The APIWorkflow class in the example is your state machine class - change it accordingly if your state machine class has a different name, or change it to state = schema.as_state_machine()(). Besides the class naming, this code is supposed to run without changes.

Corner cases

Sometimes the API under test may behave in the way, so errors are not easily reproducible. For example, if there is a mistake with caching that occurs only on the first call, and your test app is not entirely restarted on each run, then Schemathesis will report that the error is flaky and can't be reliably reproduced.

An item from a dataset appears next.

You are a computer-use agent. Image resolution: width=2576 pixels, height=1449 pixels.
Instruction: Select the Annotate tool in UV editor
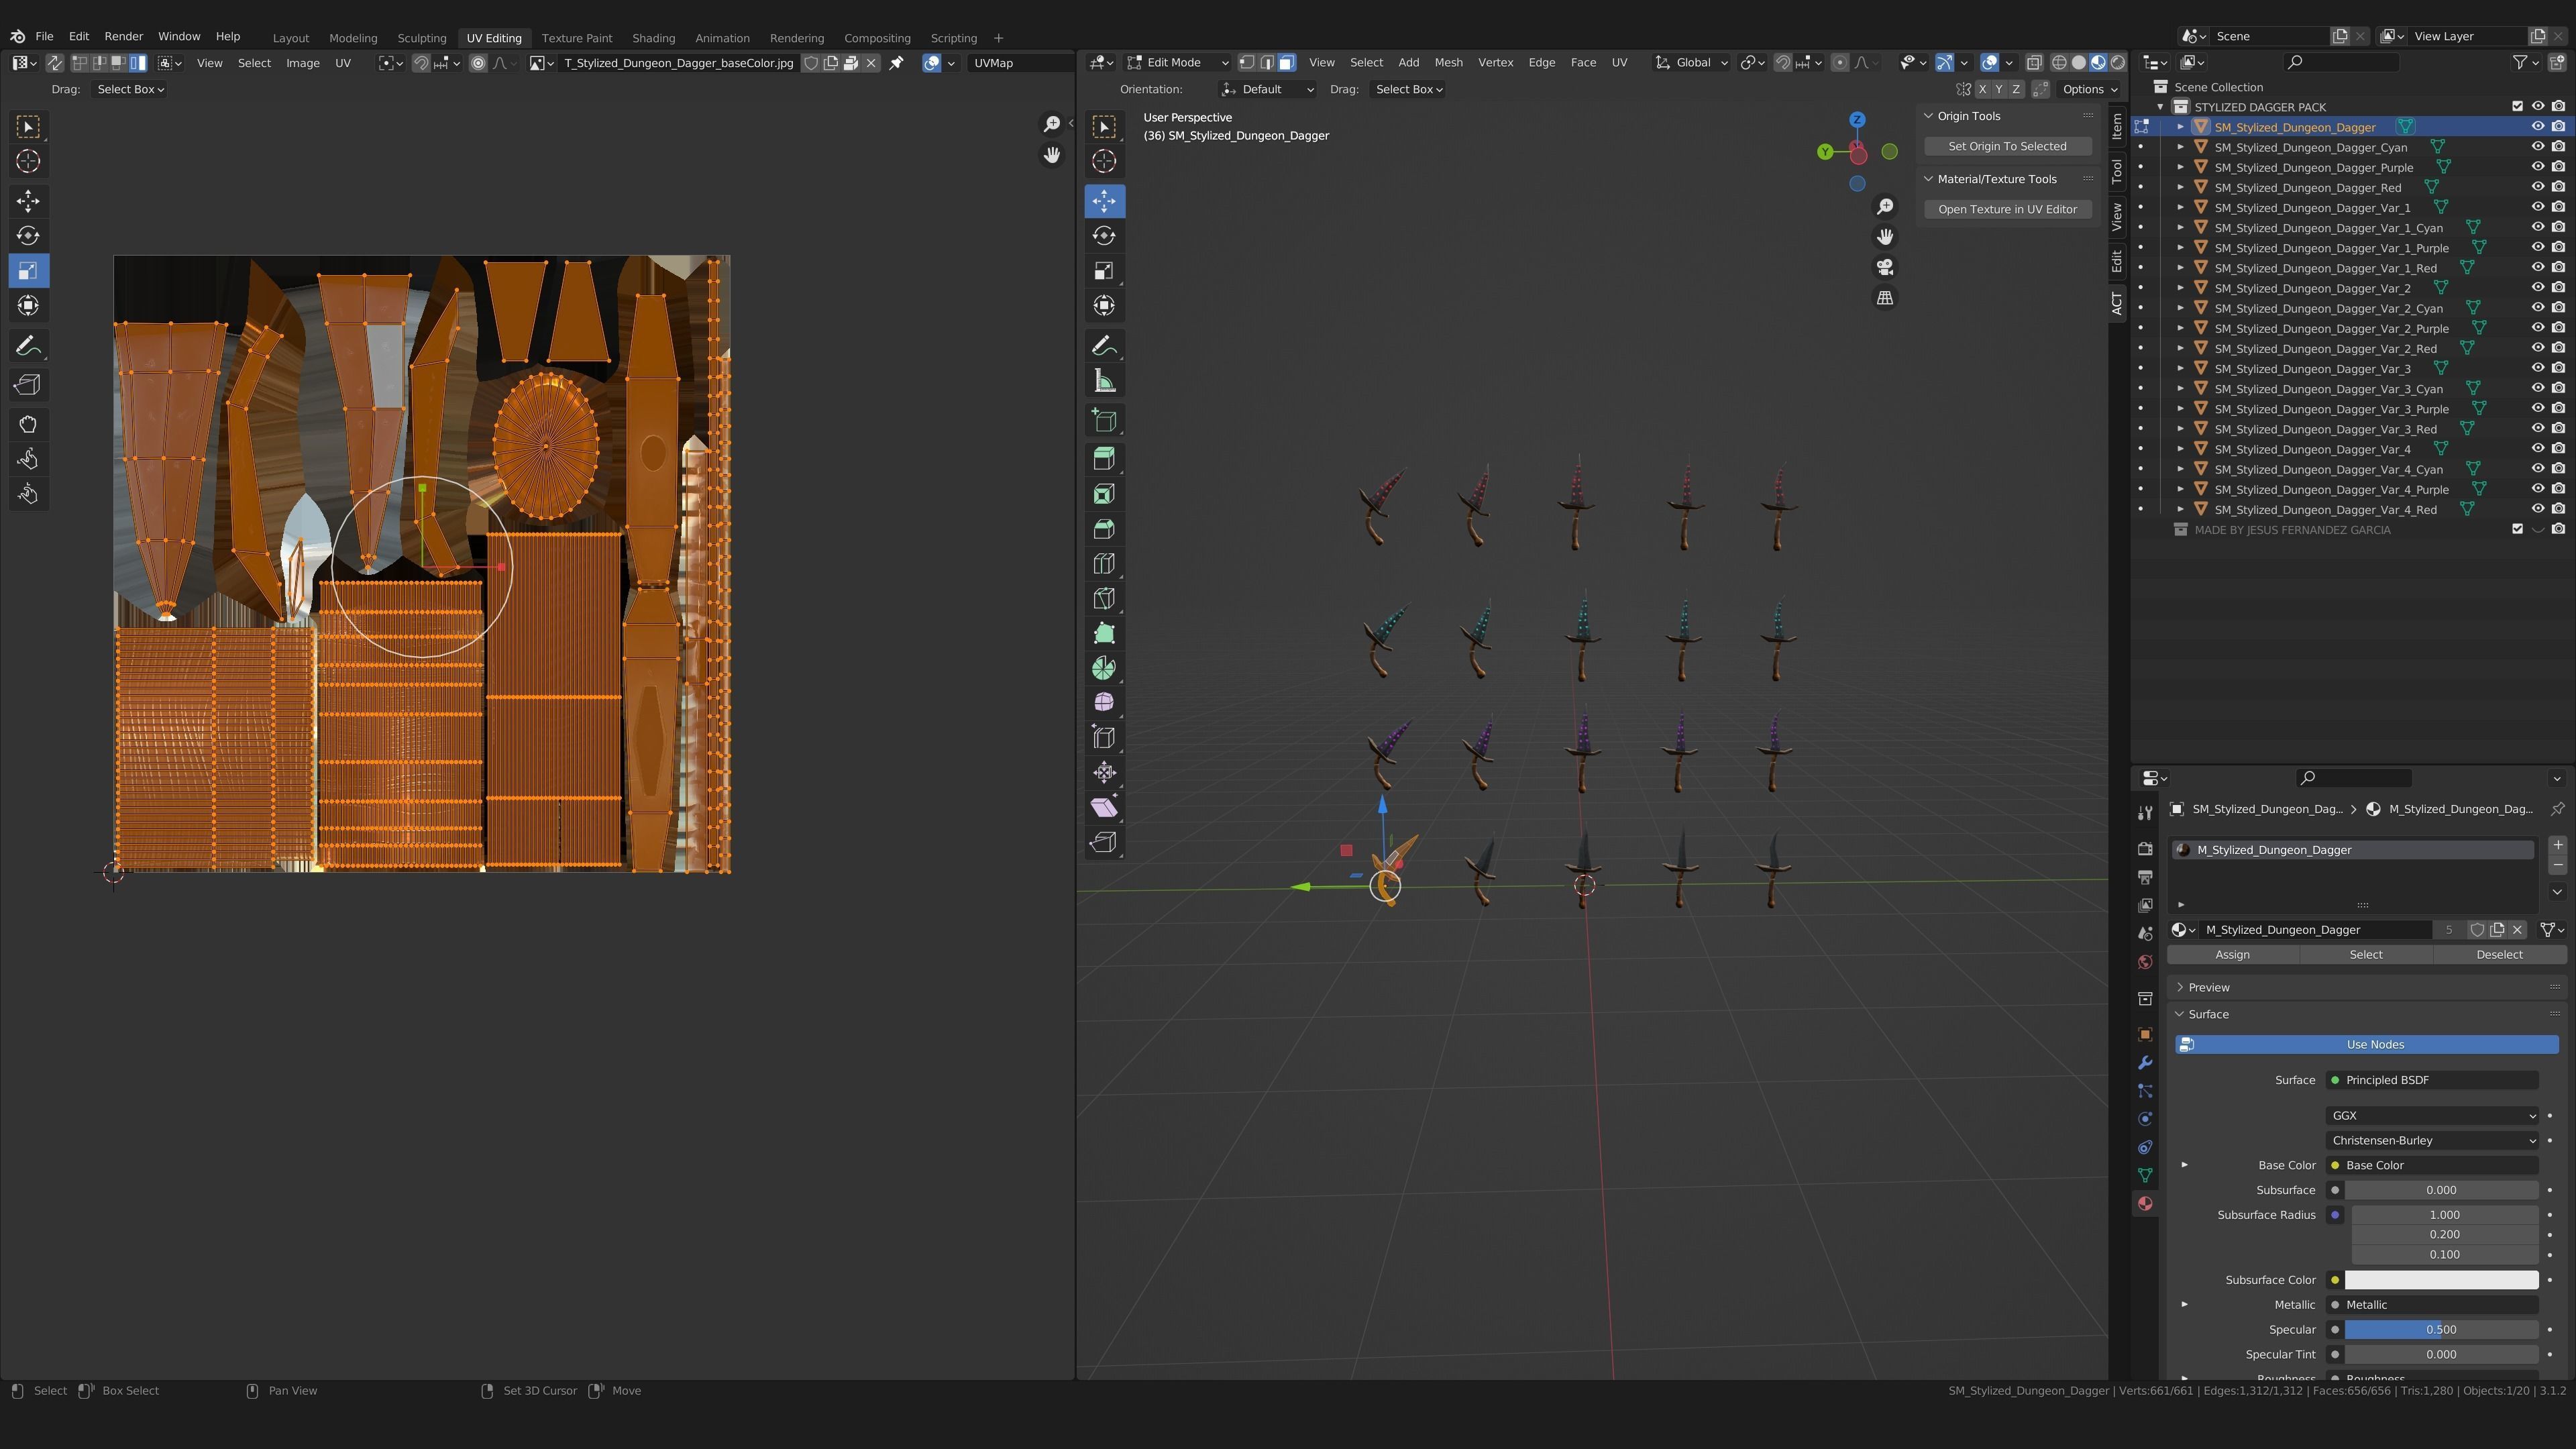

If your stateful tests report an Unsatisfiable error, it means that Schemathesis can't do any API calls to satisfy rules on your state machine. In most cases, it comes from custom pre-conditions and the underlying API schema, but if you got this error, I suggest reporting it so we can confirm the root cause.

Command Line Interface

By default, stateful testing is enabled. You can disable it via the --stateful=none CLI option. Please, note that we plan to implement more different algorithms for stateful testing in the future.

st run http://0.0.0.0/schema.yaml

...

POST /api/users/ .                                     [ 33%]
    -> GET /api/users/{user_id} .                      [ 50%]
        -> PATCH /api/users/{user_id} .                [ 60%]
    -> PATCH /api/users/{user_id} .                    [ 66%]
GET /api/users/{user_id} .                             [ 83%]
    -> PATCH /api/users/{user_id} .                    [ 85%]
PATCH /api/users/{user_id} .                           [100%]

...

Each additional test will be indented and prefixed with -> in the CLI output. You can specify recursive links if you want. The default recursion depth limit is 5 and can be changed with the --stateful-recursion-limit=<N> CLI option.

Schemathesis's CLI currently uses the old approach to stateful testing, not based on state machines. We plan to use the new approach in CLI in the future. It may include slight changes to the visual appearance and the way to configure it. It also means that using stateful testing in CLI is not yet as customizable as in the in-code approach.

Even though this feature appears only in Open API 3.0 specification, under Open API 2.0, you can use it via the x-links extension, the syntax is the same, but you need to use the x-links keyword instead of links.

The runtime expressions are supported with the following restriction:

  • Symbol } can not be used as a part of a JSON pointer even though it is a valid symbol. It is done due to ambiguity in the runtime expressions syntax, where } cannot be distinguished from an embedded runtime expression's closing bracket.

IMPORTANT. The Open API standard defines requestBody keyword value in this way:

A literal value or {expression} to use as a request body when calling the target operation.

It means you cannot use multiple runtime expressions for different parameters, and you always have to provide either a literal or an expression.